• **Work instructions**
Your task is to copy the lines of the data below from the line holding "For every named" through the line holding "Mens, tillskott, menskopp och tips (38, 1920)", inclusive, exactly and with nothing added.

Listed entries Start Marker

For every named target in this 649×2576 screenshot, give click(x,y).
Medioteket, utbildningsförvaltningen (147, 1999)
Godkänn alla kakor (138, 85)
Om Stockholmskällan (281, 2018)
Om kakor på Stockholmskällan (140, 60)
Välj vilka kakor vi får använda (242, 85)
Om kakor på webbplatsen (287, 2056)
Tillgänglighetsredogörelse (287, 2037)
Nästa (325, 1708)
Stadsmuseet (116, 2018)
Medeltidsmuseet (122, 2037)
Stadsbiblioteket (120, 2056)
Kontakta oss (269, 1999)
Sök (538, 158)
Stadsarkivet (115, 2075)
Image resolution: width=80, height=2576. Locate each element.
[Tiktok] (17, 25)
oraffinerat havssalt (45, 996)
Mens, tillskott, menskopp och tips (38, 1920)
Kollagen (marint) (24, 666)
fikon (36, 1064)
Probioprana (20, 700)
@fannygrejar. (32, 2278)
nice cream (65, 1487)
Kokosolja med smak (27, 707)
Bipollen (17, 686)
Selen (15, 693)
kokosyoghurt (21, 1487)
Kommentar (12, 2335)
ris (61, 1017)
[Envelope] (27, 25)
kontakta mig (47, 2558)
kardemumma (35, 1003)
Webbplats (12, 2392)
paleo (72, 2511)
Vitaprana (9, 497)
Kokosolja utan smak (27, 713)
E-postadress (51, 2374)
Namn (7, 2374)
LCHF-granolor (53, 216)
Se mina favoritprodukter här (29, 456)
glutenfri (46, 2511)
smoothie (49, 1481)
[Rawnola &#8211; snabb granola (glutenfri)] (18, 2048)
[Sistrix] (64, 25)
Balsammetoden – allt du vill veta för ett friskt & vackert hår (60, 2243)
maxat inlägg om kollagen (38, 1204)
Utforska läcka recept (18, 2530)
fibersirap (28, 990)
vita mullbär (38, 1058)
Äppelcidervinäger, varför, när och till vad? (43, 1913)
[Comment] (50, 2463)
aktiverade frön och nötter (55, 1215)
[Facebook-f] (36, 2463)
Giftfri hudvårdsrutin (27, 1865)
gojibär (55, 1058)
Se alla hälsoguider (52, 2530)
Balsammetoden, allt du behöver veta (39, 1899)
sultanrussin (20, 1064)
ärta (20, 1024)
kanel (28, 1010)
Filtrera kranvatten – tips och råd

Listed entries End Marker
Listed entries Start Marker

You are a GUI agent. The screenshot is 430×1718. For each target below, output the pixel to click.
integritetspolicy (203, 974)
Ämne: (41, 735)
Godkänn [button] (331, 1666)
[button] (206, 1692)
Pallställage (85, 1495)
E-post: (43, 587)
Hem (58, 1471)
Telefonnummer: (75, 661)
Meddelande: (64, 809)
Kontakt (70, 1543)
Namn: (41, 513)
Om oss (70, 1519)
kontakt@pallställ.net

Listed entries End Marker
Listed entries Start Marker

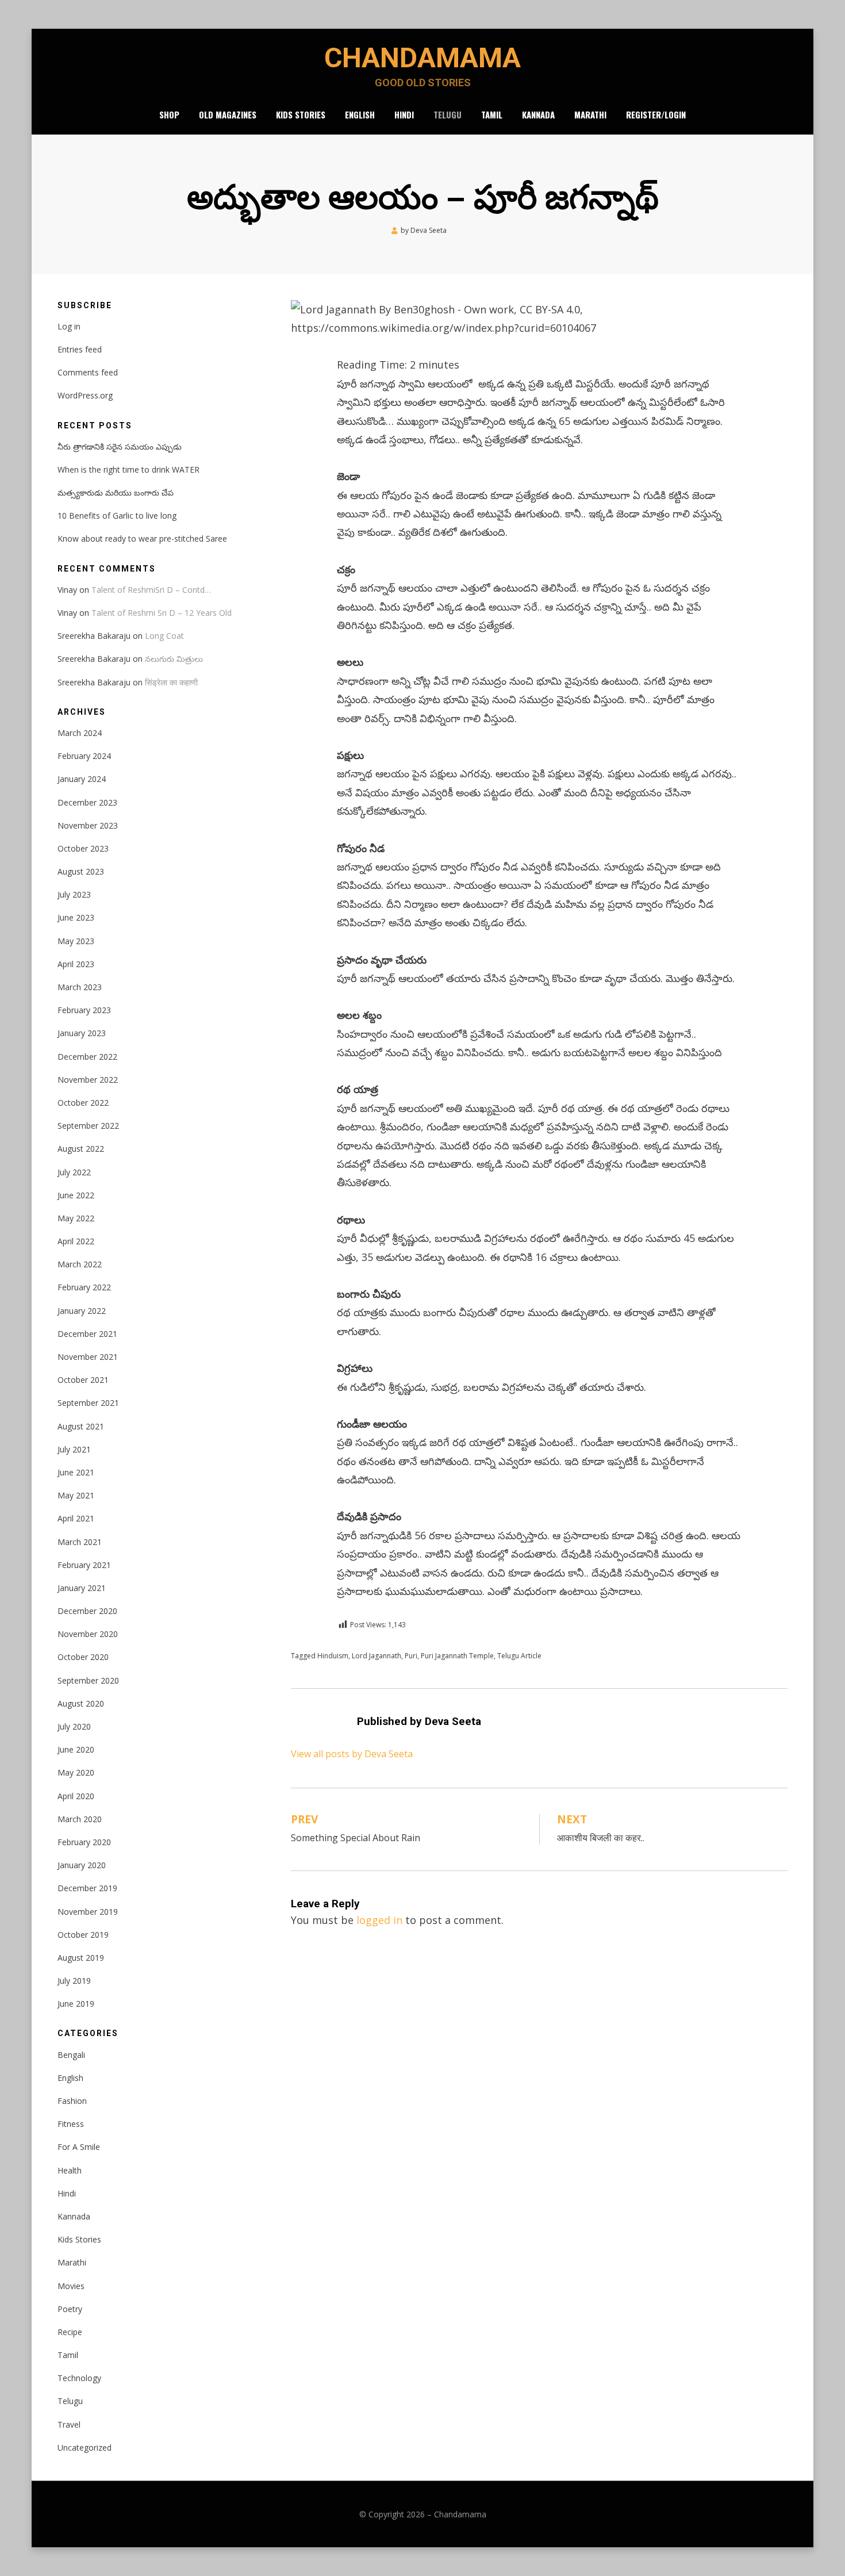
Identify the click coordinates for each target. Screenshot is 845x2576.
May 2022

Listed entries End Marker

• **Task answer**
For every named target in this 649×2576 screenshot, give click(x,y).
Medioteket, utbildningsförvaltningen (147, 1999)
Godkänn alla kakor (138, 85)
Om Stockholmskällan (281, 2018)
Om kakor på Stockholmskällan (140, 60)
Välj vilka kakor vi får använda (242, 85)
Om kakor på webbplatsen (287, 2056)
Tillgänglighetsredogörelse (287, 2037)
Nästa (325, 1708)
Stadsmuseet (116, 2018)
Medeltidsmuseet (122, 2037)
Stadsbiblioteket (120, 2056)
Kontakta oss (269, 1999)
Sök (538, 158)
Stadsarkivet (115, 2075)
Image resolution: width=80, height=2576. Locate each element.
[Tiktok] (17, 25)
oraffinerat havssalt (45, 996)
Mens, tillskott, menskopp och tips (38, 1920)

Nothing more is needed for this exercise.